WORK ORDER
Line by line, copy the listing below exactly.

EXERCISE MATERIALS

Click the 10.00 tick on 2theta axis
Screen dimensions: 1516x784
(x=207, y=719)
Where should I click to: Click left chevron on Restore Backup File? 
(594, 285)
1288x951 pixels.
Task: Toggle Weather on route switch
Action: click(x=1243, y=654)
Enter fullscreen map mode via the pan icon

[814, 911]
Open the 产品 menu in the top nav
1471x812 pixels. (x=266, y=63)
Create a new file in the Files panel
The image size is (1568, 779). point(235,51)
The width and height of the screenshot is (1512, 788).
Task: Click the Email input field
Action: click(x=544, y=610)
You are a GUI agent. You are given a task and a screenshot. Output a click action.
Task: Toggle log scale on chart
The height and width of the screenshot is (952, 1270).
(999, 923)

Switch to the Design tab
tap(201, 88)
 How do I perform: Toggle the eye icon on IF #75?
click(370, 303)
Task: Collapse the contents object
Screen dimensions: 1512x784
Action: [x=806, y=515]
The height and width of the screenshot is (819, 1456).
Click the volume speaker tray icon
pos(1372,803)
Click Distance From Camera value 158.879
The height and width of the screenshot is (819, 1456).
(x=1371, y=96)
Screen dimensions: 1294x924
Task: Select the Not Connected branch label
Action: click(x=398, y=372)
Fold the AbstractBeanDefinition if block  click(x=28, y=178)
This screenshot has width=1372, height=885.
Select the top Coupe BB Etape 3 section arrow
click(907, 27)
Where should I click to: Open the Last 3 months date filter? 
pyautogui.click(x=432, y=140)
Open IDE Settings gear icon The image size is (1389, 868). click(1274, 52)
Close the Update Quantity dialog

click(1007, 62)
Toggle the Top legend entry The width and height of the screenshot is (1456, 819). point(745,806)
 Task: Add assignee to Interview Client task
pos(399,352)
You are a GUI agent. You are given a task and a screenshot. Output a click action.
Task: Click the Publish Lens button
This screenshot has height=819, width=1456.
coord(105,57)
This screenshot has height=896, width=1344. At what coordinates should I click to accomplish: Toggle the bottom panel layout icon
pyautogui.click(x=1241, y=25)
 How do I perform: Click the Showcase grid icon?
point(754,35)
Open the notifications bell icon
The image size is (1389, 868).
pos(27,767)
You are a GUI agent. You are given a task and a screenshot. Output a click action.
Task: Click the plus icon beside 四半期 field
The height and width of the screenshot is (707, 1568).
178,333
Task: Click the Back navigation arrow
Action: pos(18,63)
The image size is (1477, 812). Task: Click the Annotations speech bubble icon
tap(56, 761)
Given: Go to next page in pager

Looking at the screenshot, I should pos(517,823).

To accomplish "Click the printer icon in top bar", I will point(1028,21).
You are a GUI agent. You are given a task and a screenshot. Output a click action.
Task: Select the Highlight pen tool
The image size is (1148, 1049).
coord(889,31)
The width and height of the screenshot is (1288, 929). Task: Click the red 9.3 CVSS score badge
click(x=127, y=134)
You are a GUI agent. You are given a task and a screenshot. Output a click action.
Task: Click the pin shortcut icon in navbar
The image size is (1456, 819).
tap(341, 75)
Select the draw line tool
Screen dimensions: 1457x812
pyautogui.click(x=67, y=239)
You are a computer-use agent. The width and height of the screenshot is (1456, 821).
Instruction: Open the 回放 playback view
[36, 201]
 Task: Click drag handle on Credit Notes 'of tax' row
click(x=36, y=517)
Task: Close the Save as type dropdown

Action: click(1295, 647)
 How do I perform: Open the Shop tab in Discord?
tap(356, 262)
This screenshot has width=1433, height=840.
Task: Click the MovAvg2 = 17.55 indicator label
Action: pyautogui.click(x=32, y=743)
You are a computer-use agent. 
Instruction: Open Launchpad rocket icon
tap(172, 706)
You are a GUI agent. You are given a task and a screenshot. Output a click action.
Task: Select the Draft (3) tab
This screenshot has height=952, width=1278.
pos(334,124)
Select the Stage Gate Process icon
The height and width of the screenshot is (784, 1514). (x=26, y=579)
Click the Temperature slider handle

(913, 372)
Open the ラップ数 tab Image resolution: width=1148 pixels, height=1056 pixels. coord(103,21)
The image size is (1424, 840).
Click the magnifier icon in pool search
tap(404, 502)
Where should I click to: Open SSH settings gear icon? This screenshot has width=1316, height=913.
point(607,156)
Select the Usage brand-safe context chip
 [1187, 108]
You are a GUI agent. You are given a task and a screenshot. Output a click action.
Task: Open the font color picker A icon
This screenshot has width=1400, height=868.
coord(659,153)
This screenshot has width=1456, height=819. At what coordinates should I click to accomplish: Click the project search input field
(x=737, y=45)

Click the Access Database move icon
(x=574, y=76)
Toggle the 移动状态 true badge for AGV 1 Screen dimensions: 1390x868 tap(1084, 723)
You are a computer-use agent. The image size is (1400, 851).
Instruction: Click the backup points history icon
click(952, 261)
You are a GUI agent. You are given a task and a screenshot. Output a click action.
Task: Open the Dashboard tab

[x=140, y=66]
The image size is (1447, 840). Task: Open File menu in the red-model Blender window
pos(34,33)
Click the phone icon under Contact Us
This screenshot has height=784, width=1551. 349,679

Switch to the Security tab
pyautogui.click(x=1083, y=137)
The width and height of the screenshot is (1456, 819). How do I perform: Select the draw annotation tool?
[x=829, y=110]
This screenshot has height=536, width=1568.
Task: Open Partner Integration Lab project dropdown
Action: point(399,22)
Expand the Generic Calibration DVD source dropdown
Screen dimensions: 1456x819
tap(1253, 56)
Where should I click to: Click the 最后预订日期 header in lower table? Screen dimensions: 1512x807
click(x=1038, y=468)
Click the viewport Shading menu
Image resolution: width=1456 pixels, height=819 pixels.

RESPONSE AREA
Click the 10.00 tick on 2theta axis
Screen dimensions: 1516x784
(x=207, y=719)
Where should I click to: Click left chevron on Restore Backup File? 
(594, 285)
1288x951 pixels.
Task: Toggle Weather on route switch
Action: click(x=1243, y=654)
Enter fullscreen map mode via the pan icon

[814, 911]
Open the 产品 menu in the top nav
1471x812 pixels. (x=266, y=63)
Create a new file in the Files panel
The image size is (1568, 779). point(235,51)
The width and height of the screenshot is (1512, 788).
Task: Click the Email input field
Action: click(x=544, y=610)
You are a GUI agent. You are given a task and a screenshot. Output a click action.
Task: Toggle log scale on chart
The height and width of the screenshot is (952, 1270).
(999, 923)

Switch to the Design tab
tap(201, 88)
 How do I perform: Toggle the eye icon on IF #75?
click(370, 303)
Task: Collapse the contents object
Screen dimensions: 1512x784
Action: [x=806, y=515]
The height and width of the screenshot is (819, 1456).
Click the volume speaker tray icon
pos(1372,803)
Click Distance From Camera value 158.879
The height and width of the screenshot is (819, 1456).
(x=1371, y=96)
Screen dimensions: 1294x924
Task: Select the Not Connected branch label
Action: click(x=398, y=372)
Fold the AbstractBeanDefinition if block  click(x=28, y=178)
This screenshot has width=1372, height=885.
Select the top Coupe BB Etape 3 section arrow
click(907, 27)
Where should I click to: Open the Last 3 months date filter? 
pyautogui.click(x=432, y=140)
Open IDE Settings gear icon The image size is (1389, 868). click(1274, 52)
Close the Update Quantity dialog

click(1007, 62)
Toggle the Top legend entry The width and height of the screenshot is (1456, 819). point(745,806)
 Task: Add assignee to Interview Client task
pos(399,352)
You are a GUI agent. You are given a task and a screenshot. Output a click action.
Task: Click the Publish Lens button
This screenshot has height=819, width=1456.
coord(105,57)
This screenshot has height=896, width=1344. At what coordinates should I click to accomplish: Toggle the bottom panel layout icon
pyautogui.click(x=1241, y=25)
 How do I perform: Click the Showcase grid icon?
point(754,35)
Open the notifications bell icon
The image size is (1389, 868).
pos(27,767)
You are a GUI agent. You are given a task and a screenshot. Output a click action.
Task: Click the plus icon beside 四半期 field
The height and width of the screenshot is (707, 1568).
178,333
Task: Click the Back navigation arrow
Action: pos(18,63)
The image size is (1477, 812). Task: Click the Annotations speech bubble icon
tap(56, 761)
Given: Go to next page in pager

Looking at the screenshot, I should pos(517,823).

To accomplish "Click the printer icon in top bar", I will point(1028,21).
You are a GUI agent. You are given a task and a screenshot. Output a click action.
Task: Select the Highlight pen tool
The image size is (1148, 1049).
coord(889,31)
The width and height of the screenshot is (1288, 929). Task: Click the red 9.3 CVSS score badge
click(x=127, y=134)
You are a GUI agent. You are given a task and a screenshot. Output a click action.
Task: Click the pin shortcut icon in navbar
The image size is (1456, 819).
tap(341, 75)
Select the draw line tool
Screen dimensions: 1457x812
pyautogui.click(x=67, y=239)
You are a computer-use agent. The width and height of the screenshot is (1456, 821).
Instruction: Open the 回放 playback view
[36, 201]
 Task: Click drag handle on Credit Notes 'of tax' row
click(x=36, y=517)
Task: Close the Save as type dropdown

Action: click(1295, 647)
 How do I perform: Open the Shop tab in Discord?
tap(356, 262)
This screenshot has width=1433, height=840.
Task: Click the MovAvg2 = 17.55 indicator label
Action: pyautogui.click(x=32, y=743)
You are a computer-use agent. 
Instruction: Open Launchpad rocket icon
tap(172, 706)
You are a GUI agent. You are given a task and a screenshot. Output a click action.
Task: Select the Draft (3) tab
This screenshot has height=952, width=1278.
pos(334,124)
Select the Stage Gate Process icon
The height and width of the screenshot is (784, 1514). (x=26, y=579)
Click the Temperature slider handle

(913, 372)
Open the ラップ数 tab Image resolution: width=1148 pixels, height=1056 pixels. coord(103,21)
The image size is (1424, 840).
Click the magnifier icon in pool search
tap(404, 502)
Where should I click to: Open SSH settings gear icon? This screenshot has width=1316, height=913.
point(607,156)
Select the Usage brand-safe context chip
 [1187, 108]
You are a GUI agent. You are given a task and a screenshot. Output a click action.
Task: Open the font color picker A icon
This screenshot has width=1400, height=868.
coord(659,153)
This screenshot has width=1456, height=819. At what coordinates should I click to accomplish: Click the project search input field
(x=737, y=45)

Click the Access Database move icon
(x=574, y=76)
Toggle the 移动状态 true badge for AGV 1 Screen dimensions: 1390x868 tap(1084, 723)
You are a computer-use agent. The image size is (1400, 851).
Instruction: Click the backup points history icon
click(952, 261)
You are a GUI agent. You are given a task and a screenshot. Output a click action.
Task: Open the Dashboard tab

[x=140, y=66]
The image size is (1447, 840). Task: Open File menu in the red-model Blender window
pos(34,33)
Click the phone icon under Contact Us
This screenshot has height=784, width=1551. 349,679

Switch to the Security tab
pyautogui.click(x=1083, y=137)
The width and height of the screenshot is (1456, 819). How do I perform: Select the draw annotation tool?
[x=829, y=110]
This screenshot has height=536, width=1568.
Task: Open Partner Integration Lab project dropdown
Action: point(399,22)
Expand the Generic Calibration DVD source dropdown
Screen dimensions: 1456x819
tap(1253, 56)
Where should I click to: Click the 最后预订日期 header in lower table? Screen dimensions: 1512x807
click(x=1038, y=468)
Click the viewport Shading menu
Image resolution: width=1456 pixels, height=819 pixels.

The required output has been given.